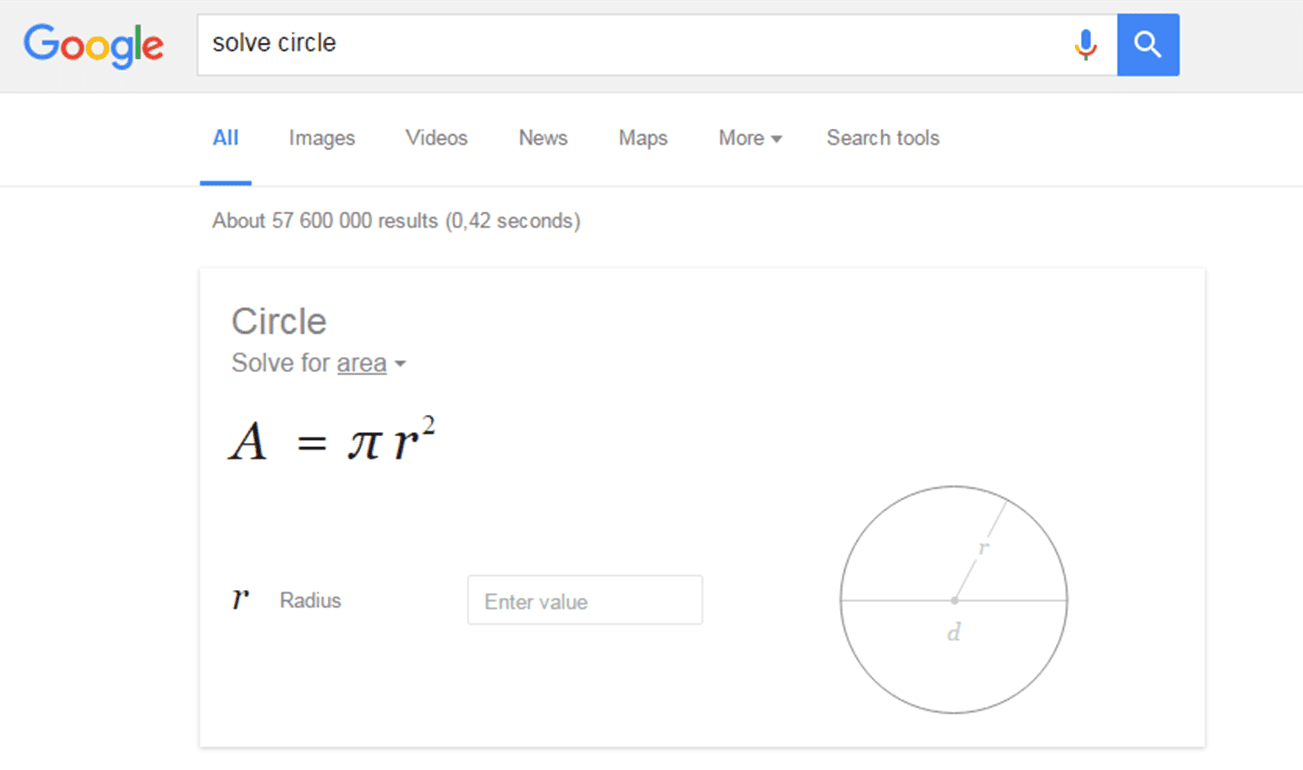Click the center point of the circle diagram

click(x=954, y=600)
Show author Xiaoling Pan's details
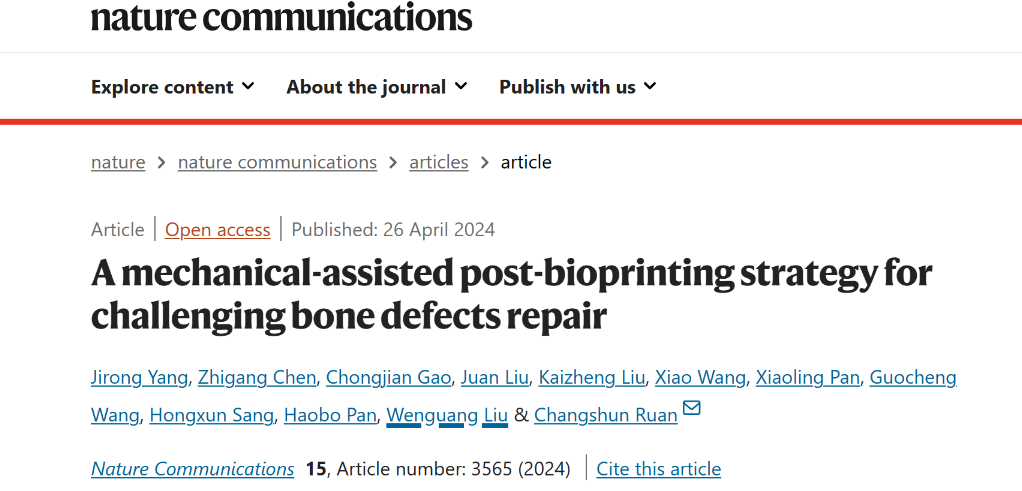 (807, 377)
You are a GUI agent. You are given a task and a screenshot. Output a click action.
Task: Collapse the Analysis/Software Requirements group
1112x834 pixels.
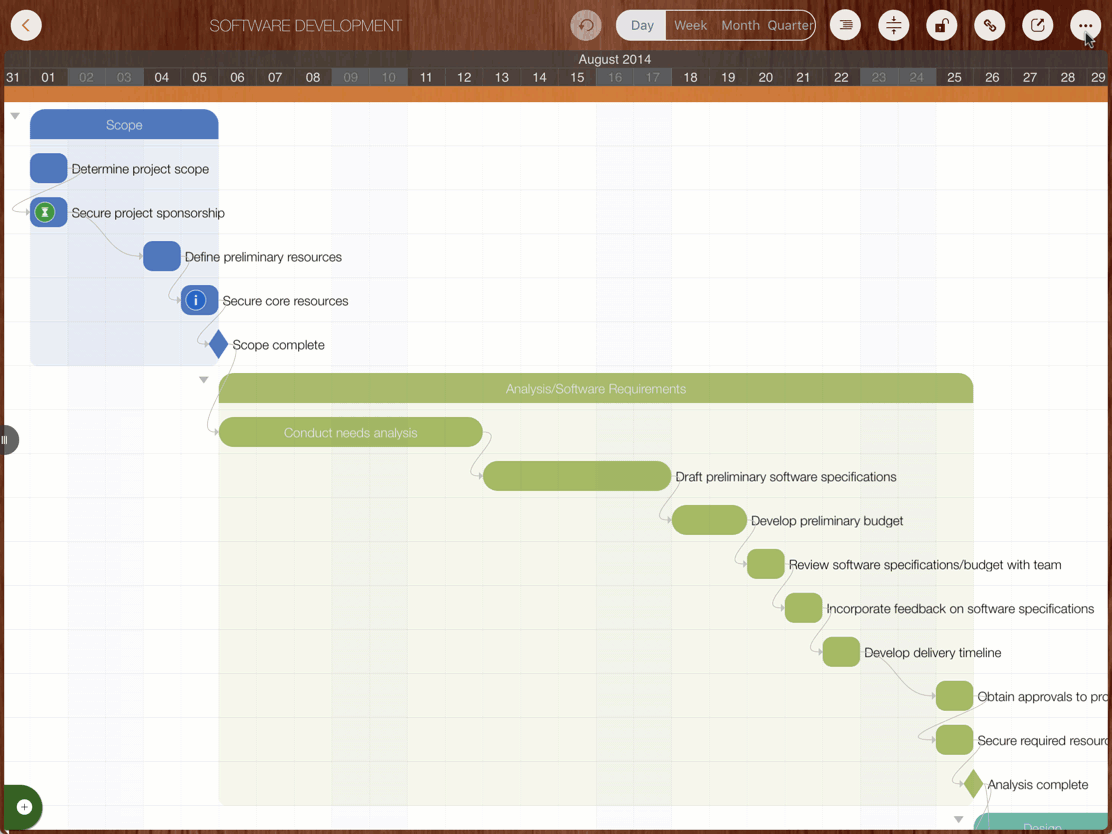(204, 380)
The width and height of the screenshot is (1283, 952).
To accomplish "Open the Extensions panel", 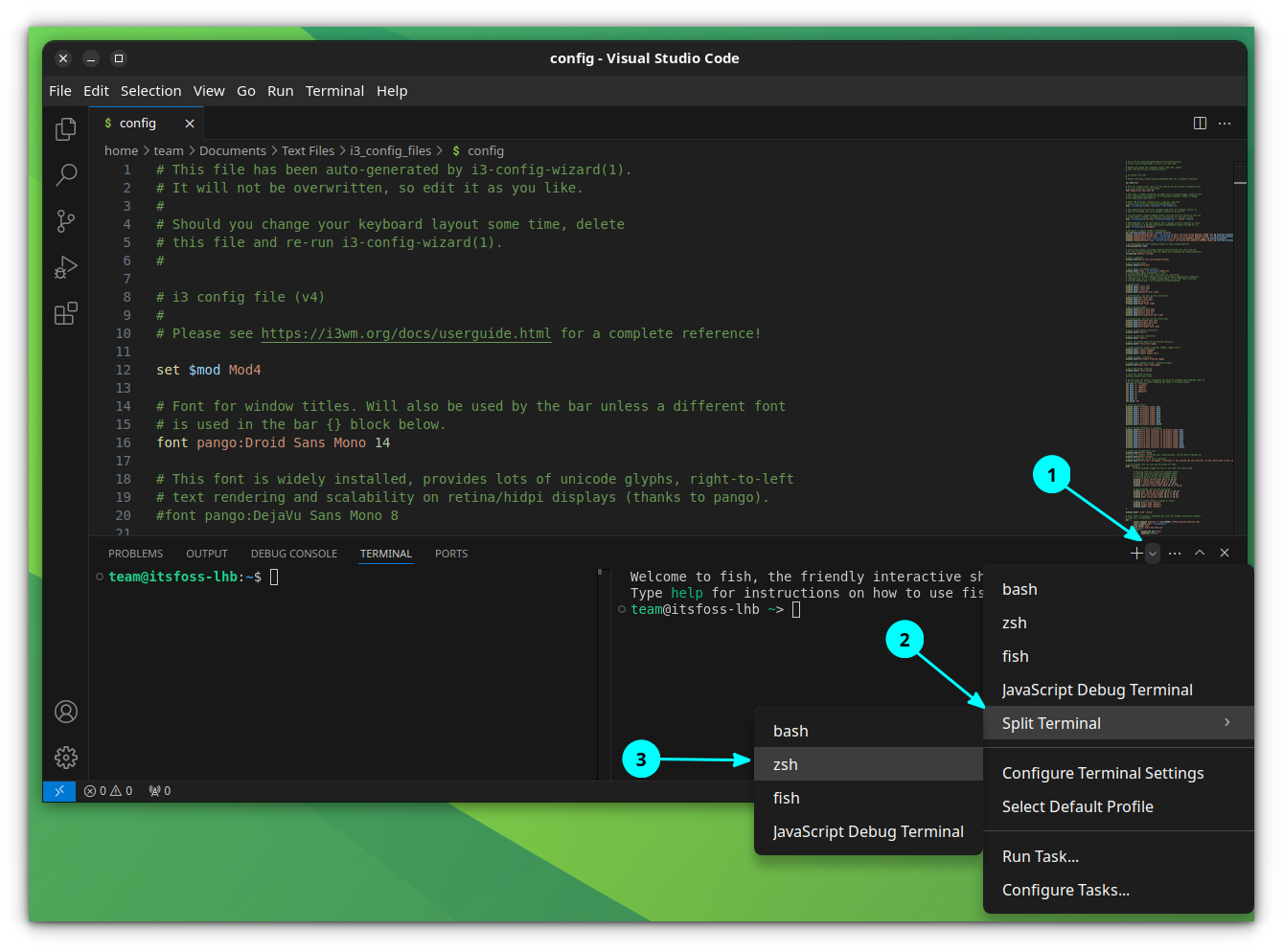I will pyautogui.click(x=65, y=313).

───

EXERCISE INSTRUCTIONS: Respond with the number of lines in the entries that include the string "screenshot", and nothing besides.

ANSWER BELOW: 2